The Brothers Karamazov by Fyodor Dostoyevsky
The Complete Works of Shakespeare
Cryptonomicon by Neal Stephenson
Down and Out in Paris and London by George Orwell
The Encyclopedia Brittanica
The Golden Bowl by Henry James
Great Expectations by Charles Dickens
Pride and Prejudice by Jane Austin
Ulysses by James Joyce
(1) lord king man duke time heart queen lady death hand
(2) man father time love money face life heart moment god
(3) man time eyes hand street father day face night head
(4) time lady sister family man day hope father letter room
(5) time man way hand head boy day night eyes face
(6) time way men work place man head room air water
(7) time way moment question fact eyes father place face life
(8) work day francs man hotel money men people tramps food
(9) year time bridge town century building number city government life
I thought I might wait a bit to see if anyone submits a correct answer. lil was not embarrassingly wrong so I did not tip her off. I like the #quiz tag too and hope it won't fade away. I was not embarrassed to contribute ridiculously incorrect answers to the physics quiz and your math quiz. That's how we learn, right?

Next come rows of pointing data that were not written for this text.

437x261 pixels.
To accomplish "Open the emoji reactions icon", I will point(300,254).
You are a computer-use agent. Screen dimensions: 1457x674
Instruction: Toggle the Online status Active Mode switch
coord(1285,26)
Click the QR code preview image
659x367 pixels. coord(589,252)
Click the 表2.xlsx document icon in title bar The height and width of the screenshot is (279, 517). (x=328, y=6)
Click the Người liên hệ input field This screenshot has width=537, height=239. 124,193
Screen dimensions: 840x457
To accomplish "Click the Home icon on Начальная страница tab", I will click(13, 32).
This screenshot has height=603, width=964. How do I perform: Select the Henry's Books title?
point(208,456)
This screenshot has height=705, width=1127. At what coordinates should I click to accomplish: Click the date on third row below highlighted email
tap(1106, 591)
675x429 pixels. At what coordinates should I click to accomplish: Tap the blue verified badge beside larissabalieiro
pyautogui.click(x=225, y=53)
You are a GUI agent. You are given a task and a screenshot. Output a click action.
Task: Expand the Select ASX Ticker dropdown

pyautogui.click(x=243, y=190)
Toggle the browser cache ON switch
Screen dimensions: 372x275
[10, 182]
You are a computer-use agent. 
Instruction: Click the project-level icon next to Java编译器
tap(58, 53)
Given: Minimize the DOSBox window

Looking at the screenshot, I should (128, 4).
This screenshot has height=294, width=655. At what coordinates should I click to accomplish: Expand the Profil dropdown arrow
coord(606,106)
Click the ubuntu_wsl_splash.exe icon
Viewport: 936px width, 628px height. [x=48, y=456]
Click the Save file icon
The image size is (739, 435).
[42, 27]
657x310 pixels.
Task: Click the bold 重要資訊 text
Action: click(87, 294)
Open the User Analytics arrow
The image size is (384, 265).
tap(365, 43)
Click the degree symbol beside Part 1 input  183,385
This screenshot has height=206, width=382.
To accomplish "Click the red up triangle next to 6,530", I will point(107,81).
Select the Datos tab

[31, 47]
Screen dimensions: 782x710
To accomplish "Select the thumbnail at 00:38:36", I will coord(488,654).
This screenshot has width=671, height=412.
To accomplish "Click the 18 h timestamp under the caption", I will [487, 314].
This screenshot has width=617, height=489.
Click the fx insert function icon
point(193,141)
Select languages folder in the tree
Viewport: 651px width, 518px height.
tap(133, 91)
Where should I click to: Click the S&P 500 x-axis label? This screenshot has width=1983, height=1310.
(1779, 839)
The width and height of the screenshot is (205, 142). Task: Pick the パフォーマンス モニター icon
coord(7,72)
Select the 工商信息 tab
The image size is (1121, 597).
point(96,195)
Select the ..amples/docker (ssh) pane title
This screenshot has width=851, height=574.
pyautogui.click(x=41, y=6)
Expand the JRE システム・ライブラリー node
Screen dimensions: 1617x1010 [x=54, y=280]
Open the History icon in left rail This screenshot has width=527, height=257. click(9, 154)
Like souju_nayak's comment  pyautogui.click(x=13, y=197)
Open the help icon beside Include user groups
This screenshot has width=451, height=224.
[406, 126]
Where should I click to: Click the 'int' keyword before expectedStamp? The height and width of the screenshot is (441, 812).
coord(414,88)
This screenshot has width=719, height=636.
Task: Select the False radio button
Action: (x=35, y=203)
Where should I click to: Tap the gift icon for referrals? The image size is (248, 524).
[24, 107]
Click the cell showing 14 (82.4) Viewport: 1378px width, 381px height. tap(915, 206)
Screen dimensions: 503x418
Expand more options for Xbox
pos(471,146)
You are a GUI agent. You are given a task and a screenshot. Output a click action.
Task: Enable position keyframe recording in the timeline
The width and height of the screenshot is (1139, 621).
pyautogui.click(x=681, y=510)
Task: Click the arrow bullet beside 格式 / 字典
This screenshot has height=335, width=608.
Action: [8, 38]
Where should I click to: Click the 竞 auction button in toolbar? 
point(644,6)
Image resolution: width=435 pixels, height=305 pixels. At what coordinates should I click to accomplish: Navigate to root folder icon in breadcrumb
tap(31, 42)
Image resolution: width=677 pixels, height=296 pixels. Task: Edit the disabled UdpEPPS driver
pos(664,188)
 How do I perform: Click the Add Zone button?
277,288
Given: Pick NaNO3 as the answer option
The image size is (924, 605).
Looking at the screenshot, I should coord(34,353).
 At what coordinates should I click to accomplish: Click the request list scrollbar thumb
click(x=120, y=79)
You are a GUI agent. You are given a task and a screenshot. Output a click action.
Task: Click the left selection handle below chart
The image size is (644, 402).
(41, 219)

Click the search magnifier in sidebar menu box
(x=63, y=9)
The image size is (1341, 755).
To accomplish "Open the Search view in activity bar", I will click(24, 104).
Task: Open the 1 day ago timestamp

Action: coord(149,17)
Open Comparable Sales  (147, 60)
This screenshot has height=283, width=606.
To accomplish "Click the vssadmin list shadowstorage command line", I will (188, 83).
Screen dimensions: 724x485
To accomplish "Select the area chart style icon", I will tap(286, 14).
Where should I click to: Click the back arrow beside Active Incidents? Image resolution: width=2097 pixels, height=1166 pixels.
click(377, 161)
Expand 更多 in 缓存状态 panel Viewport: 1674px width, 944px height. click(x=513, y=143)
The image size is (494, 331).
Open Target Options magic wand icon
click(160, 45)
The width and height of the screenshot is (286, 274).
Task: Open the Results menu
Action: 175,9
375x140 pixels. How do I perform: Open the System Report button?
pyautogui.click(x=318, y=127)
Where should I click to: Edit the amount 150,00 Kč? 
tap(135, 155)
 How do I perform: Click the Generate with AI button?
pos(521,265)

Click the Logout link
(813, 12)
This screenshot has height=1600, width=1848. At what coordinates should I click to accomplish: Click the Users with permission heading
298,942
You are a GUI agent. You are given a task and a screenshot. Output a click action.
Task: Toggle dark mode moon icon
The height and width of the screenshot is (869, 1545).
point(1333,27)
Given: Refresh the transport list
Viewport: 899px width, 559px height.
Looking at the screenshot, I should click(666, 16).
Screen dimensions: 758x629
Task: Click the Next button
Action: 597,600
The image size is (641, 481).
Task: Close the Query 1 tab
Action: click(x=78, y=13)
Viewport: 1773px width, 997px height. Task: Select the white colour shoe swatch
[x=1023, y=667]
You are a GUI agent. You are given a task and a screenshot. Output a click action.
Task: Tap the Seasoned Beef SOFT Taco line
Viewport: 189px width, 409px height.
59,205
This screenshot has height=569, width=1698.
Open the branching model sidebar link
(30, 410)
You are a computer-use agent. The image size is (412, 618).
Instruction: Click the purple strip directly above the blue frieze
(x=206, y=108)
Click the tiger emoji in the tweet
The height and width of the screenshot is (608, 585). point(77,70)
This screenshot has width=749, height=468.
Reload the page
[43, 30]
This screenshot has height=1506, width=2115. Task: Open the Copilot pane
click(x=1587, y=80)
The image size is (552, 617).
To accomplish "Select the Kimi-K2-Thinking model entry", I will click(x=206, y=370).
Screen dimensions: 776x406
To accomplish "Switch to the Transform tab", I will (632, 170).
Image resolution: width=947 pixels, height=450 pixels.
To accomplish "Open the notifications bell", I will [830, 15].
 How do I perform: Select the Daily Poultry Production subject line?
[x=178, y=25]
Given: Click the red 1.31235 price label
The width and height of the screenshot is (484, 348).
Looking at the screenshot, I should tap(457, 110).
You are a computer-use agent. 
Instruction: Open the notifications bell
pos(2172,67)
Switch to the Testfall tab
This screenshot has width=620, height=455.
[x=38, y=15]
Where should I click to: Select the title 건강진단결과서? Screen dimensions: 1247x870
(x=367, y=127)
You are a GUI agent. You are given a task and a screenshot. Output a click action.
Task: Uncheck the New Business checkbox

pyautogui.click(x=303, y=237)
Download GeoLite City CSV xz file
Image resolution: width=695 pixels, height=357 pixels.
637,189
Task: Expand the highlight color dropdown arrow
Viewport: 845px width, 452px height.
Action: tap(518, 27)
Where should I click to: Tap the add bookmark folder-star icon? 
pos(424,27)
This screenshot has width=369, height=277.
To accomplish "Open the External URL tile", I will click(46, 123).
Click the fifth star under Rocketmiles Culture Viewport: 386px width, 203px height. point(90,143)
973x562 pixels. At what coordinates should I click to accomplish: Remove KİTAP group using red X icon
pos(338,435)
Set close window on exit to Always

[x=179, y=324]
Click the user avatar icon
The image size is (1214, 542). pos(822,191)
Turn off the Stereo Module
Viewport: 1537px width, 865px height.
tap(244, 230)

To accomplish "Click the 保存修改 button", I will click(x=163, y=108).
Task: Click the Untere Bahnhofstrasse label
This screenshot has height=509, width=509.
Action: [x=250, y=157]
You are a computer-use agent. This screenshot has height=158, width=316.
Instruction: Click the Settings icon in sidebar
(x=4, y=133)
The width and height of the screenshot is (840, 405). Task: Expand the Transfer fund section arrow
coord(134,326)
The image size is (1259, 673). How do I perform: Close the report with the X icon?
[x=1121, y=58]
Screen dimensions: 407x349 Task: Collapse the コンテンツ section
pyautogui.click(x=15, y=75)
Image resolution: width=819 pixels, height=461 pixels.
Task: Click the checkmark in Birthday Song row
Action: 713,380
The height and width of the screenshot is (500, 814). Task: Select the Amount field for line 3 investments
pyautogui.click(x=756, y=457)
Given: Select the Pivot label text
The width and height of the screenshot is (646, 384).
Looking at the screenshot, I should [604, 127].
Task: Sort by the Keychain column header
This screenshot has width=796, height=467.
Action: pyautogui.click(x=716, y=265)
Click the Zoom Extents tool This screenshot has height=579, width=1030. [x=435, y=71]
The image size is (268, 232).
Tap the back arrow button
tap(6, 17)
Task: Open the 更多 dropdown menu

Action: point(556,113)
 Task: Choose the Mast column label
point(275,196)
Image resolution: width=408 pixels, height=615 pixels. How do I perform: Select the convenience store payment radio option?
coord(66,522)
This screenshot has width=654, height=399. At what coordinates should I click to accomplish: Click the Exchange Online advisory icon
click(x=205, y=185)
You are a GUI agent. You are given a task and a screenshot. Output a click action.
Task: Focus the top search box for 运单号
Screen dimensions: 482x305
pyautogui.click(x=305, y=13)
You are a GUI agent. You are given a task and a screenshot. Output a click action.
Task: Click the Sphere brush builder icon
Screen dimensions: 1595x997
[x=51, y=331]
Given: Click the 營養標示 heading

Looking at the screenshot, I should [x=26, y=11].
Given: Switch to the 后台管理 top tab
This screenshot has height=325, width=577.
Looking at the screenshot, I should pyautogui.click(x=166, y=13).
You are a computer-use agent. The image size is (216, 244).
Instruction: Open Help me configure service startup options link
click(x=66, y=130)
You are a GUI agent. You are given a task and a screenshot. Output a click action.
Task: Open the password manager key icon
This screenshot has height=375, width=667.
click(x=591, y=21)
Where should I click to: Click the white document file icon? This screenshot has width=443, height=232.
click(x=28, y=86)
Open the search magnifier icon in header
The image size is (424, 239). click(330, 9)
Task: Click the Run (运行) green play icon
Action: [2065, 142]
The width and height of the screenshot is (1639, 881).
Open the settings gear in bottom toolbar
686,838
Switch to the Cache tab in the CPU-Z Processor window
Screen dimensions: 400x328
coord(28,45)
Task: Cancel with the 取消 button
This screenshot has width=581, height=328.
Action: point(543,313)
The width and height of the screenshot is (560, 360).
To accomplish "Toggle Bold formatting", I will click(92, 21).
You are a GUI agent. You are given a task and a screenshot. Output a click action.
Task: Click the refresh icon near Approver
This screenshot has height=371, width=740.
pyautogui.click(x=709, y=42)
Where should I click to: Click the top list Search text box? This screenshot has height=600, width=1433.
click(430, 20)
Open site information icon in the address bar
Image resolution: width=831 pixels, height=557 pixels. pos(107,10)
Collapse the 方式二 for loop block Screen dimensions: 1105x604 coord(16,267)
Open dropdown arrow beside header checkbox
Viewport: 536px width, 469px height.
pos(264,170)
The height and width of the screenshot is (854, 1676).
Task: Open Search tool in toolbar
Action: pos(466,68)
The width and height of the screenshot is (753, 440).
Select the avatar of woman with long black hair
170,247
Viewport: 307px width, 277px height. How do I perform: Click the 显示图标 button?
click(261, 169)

Here's my guess. wasoxygen, pm me if I'm embarrassingly wrong and I'll change it. (1) Shakespeare
(2) Brothers Karamazov
(3) Ulysses
(4) Pride and Prejudice
(5) Great Expectations
(6) Britannica
(7) The Golden Bowl
(8) Down and Out in Paris and London
(9) Cryptonomicon
1 - Shakespeare
2 - Karamazov
3 - Ulysses
4 - P&P
5 - Great Expectations
6 - Britannica
7 - Golden Bowl
8 - Down and Out
9 - Cryptonomicon I really thought 4 was Great Expectations, but that doesn't leave a slot for Pride and Prejudice. Fairly sure about 1,2,8,9. Never read the Golden Bowl.
Time is the #1 noun in the 450-million word Corpus of Contemporary American English, at position 52, followed by nouns War appears at 350, peace at 936. Man (94) woman (111) and child (115) are a bit closer together. The words we use may be indicitive of the way we think. A suggestive pair is problem (171) and solution (1224).
The word word appears at position 245. year people way day man thing woman life child
Feeling bad is not required, nor encouraged. These books were selected for the ease with which a plaintext electronic version could be located. Guesses are welcome. Purists may as well start with the 1911 Encyclopædia Britannica.